Please report every line in the entries that contains the string "screenshot".

*** Information given ***

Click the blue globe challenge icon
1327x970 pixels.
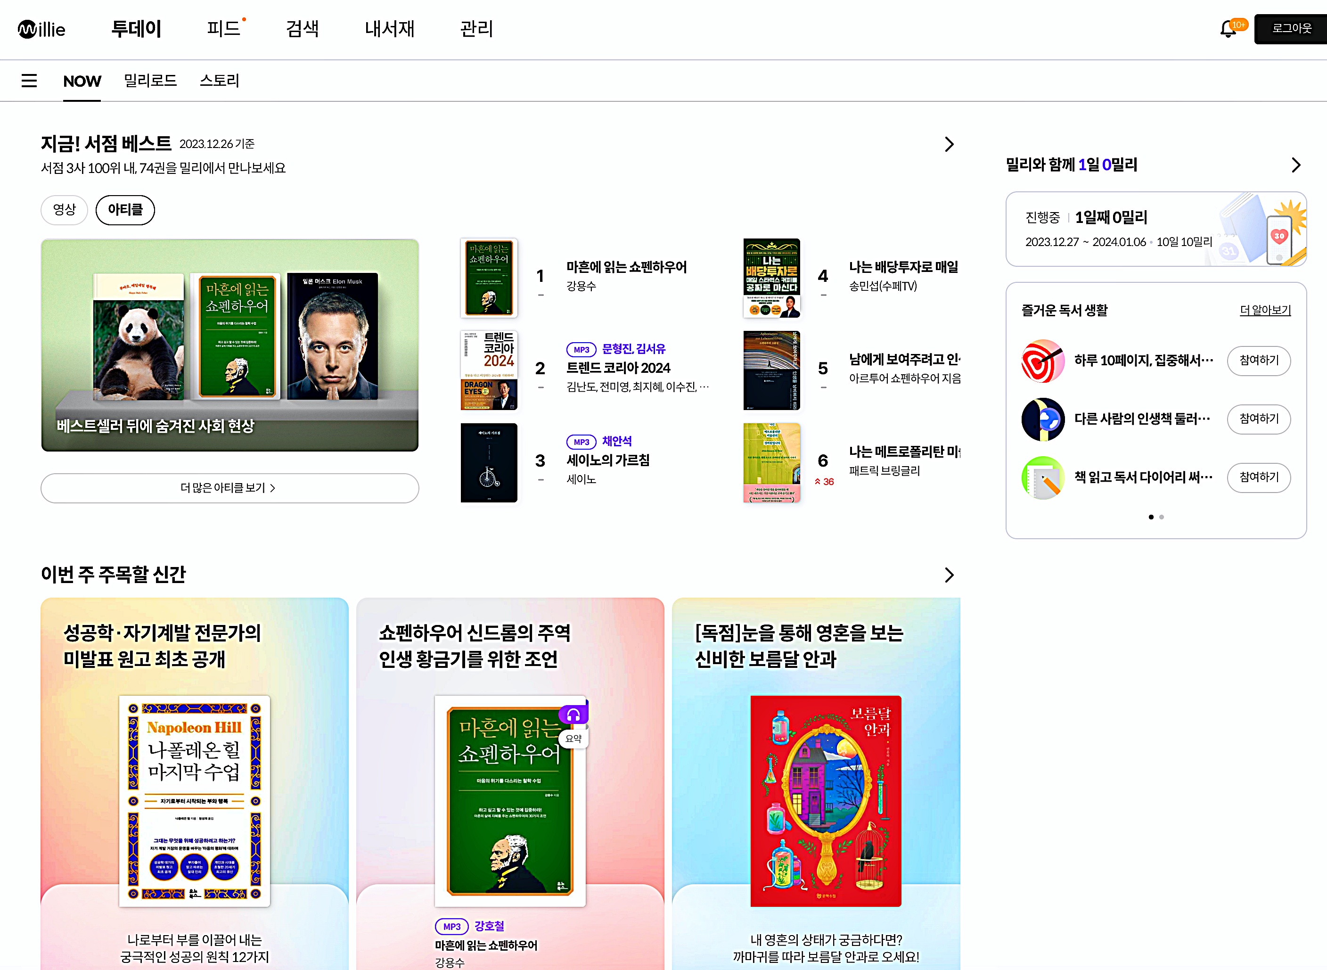1042,419
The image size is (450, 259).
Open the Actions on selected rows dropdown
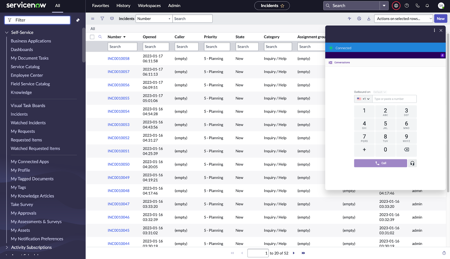coord(403,18)
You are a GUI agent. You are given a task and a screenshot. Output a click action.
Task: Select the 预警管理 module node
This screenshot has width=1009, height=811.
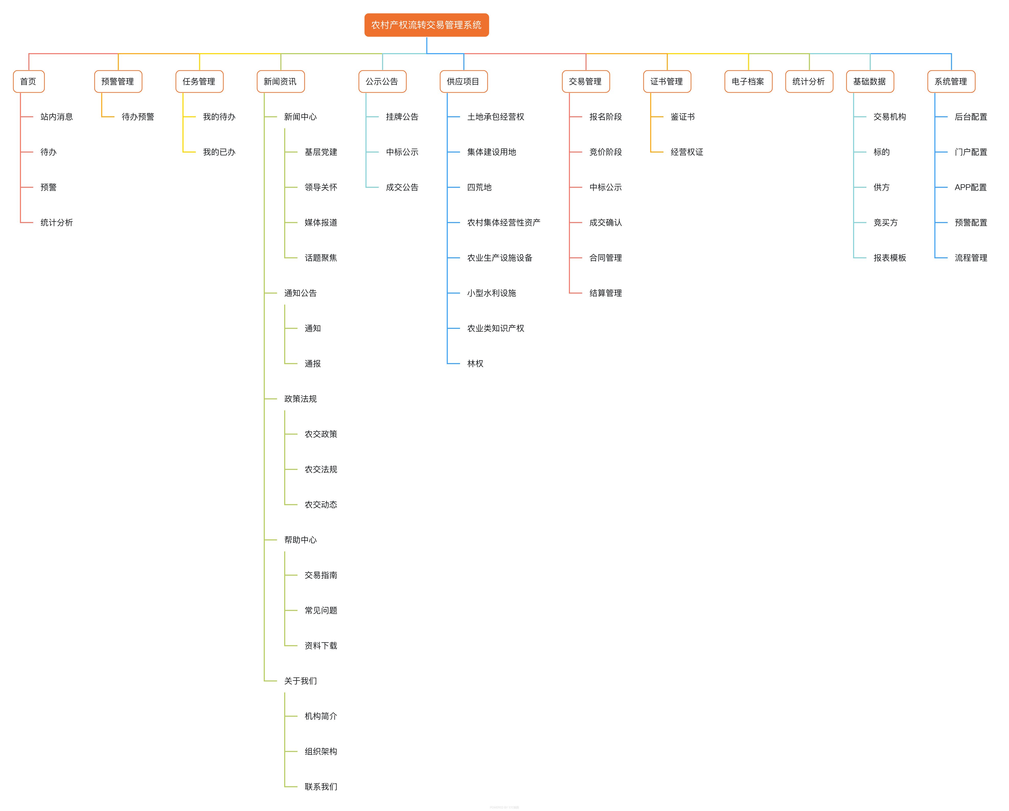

***

### Answer for the task
You are a GUI agent. You are given a task and a screenshot. Output a click action.
This screenshot has width=1009, height=811.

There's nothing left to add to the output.